Incidente da instância;
indeferimento liminar; recurso de apelação*
1. - No âmbito do incidente de intervenção principal provocada passiva, suscitado pela parte demandada, não cabe recurso de apelação autónoma se a decisão incidental for de rejeição liminar da intervenção (por não se verificarem os pressupostos legais de admissibilidade ou manifesta improcedência), caso em que o recurso deve ser interposto posteriormente, nos termos dos n.ºs 3 e 4 do art.º 644.º do NCPCiv..
2. - A intervenção a que alude o art.º 316.º, n.º 3, al.ª a), do NCPCiv. depende da verificação de litisconsórcio voluntário entre o réu e o interessado que se pretende chamar, o que pressupõe a existência de uma relação material controvertida – de acordo com a configuração do autor na sua petição – em que sejam sujeitos passivos tais réu e interessado.
3. - Se, num tal âmbito incidental, o autor apenas alegou a existência de uma dívida faturada (referente a transporte de frutas), de pendor contratual, de que é credor aquele e devedor o demandado, a relação material controvertida vem reportada a esses sujeitos (e respetivos interesses) e a esse horizonte contratual, e não a outra(s) sociedade(s), pelo que apenas eles têm interesse em demandar e em contradizer, sendo, pois, as partes legítimas, não se mostrando que ocorra litisconsórcio voluntário passivo com a sociedade que se pretende fazer intervir.
II. O decidido no acórdão tem o seguinte voto de vencido:
"Concorda-se com a 2ª parte do acórdão e respectiva decisão, mas não com o decidido na 1ª parte, por se entender que o recurso deve ser admitido a subir imediatamente, tal como foi determinado na 1ª instância.
Ouvida a parte contrária, no suscitado incidente de intervenção principal provocada, proferiu-se despacho, à sombra do art. 318º, nº 2, do NCPC.
Com tal decisão terminou o referido incidente.
Assim, posto termo a tal incidente o recurso a interpor é o que está previsto no art. 644º, nº 1, a), in fine, do NCPC.
No acórdão cita-se posição doutrinal de Abrantes Geraldes, na sua obra Recursos …, no sentido do decidido, mas da consulta que efectuámos na referida obra (última edição, a 7ª), não conseguimos descortinar que assim seja. O mesmo autor no CPC Anotado dele (e mais dois outros autores), no 1º Vol. (última edição, a 3ª), consultado o mesmo, do que conseguimos descortinar, também não defende a posição que fez vencimento.
Também se citou Lebre de Freitas (no CPC Anotado, Vol. 1º, 4ª Ed.,) para defender a controversa questão, a propósito de despacho que admita a intervenção não ser autonomamente recorrível. Mas o nosso caso é exactamente o contrário.

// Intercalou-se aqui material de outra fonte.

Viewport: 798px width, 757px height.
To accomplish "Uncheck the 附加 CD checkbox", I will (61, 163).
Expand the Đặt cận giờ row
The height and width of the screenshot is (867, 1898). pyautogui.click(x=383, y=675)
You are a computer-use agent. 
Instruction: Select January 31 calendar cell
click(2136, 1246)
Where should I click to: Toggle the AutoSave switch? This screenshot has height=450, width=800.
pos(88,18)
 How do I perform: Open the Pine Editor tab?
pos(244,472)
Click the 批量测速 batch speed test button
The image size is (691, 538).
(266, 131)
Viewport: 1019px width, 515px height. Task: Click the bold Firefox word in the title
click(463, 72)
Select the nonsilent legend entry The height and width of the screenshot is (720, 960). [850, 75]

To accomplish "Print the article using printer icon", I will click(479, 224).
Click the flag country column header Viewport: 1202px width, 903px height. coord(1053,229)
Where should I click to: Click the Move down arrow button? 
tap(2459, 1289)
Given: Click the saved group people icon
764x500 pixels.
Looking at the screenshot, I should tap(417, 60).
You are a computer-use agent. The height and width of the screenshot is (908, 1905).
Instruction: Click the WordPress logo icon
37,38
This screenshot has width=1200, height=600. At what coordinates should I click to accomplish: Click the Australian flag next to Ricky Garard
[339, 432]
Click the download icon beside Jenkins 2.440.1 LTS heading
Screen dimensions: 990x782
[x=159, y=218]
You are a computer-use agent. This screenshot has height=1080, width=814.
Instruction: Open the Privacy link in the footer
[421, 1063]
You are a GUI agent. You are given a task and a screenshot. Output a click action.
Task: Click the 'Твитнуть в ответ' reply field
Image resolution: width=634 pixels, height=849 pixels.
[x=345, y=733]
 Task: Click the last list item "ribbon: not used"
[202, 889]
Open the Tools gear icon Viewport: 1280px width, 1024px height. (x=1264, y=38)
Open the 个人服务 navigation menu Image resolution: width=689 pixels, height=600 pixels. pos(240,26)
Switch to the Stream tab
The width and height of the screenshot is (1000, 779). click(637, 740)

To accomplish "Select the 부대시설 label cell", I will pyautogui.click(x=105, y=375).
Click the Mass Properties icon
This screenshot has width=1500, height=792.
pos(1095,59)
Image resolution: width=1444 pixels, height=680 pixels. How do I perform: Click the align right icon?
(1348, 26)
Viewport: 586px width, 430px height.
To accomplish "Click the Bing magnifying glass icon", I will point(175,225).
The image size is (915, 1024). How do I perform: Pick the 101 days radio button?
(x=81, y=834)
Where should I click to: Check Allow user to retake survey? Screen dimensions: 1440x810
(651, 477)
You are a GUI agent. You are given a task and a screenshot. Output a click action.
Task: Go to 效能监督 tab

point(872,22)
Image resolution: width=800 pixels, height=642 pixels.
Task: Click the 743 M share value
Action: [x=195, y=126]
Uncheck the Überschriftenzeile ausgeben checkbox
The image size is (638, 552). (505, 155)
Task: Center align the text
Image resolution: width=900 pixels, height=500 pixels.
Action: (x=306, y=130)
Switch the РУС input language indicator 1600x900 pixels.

Tal professor na referida obra, Vol. 3º (última edição, a 3ª), que cobre a análise do regime de recursos também não aponta para o decidido. Só no referido Vol. 1º (mencionada edição) o faz e defende exactamente o contrário da posição agora sentenciada. Diz tal autor que em caso de não admissão da intervenção - é o nosso caso - o recurso sobe imediatamente.
Também se diz no acórdão que estamos perante uma decisão de indeferimento/rejeição in limine do aludido incidente. Tratando-se de um indeferimento liminar, então menos se justifica o decidido, atento aquele art. 644º, nº 1, a), do NCPC.
Ou seja, a decisão incidental de indeferimento deve subir imediatamente e não diferidamente. No mesmo sentido pode ver-se Rui Pinto, na Rev. da Fac. Direito de Lisboa, 2020, nº 2, no seu artigo doutrinal Oportunidade processual de interposição de apelação à luz do artigo 644º do CPC, págs. 632/637."
*III. [Comentário] Houve um tempo em que, perante algum emaranhado legal, à pergunta "Quando é que sobe o agravo?" a resposta era "Quando Alberto dos Reis quis". Hoje o panorama dos recursos é outro e problemas deste tipo já não se levantam.
Compreensivelmente, o art. 644.º, n.º 1, al. a), CPC estabelece que cabe apelação autónoma, entre outras, da decisão que pôs termo a um incidente processado autonomamente. Na verdade, se o incidente terminou (ou, no caso do indeferimento liminar, quase não chegou a começar), não tem sentido reter o recurso até à decisão final do processo. Não só não há nenhuma interferência da pendência do recurso na continuação da tramitação da acção, como, até em termos de eficiência processual, seria estranho que o recurso de uma decisão que pôs termo a um incidente tivesse de aguardar pelo recurso interposto da decisão proferida na acção.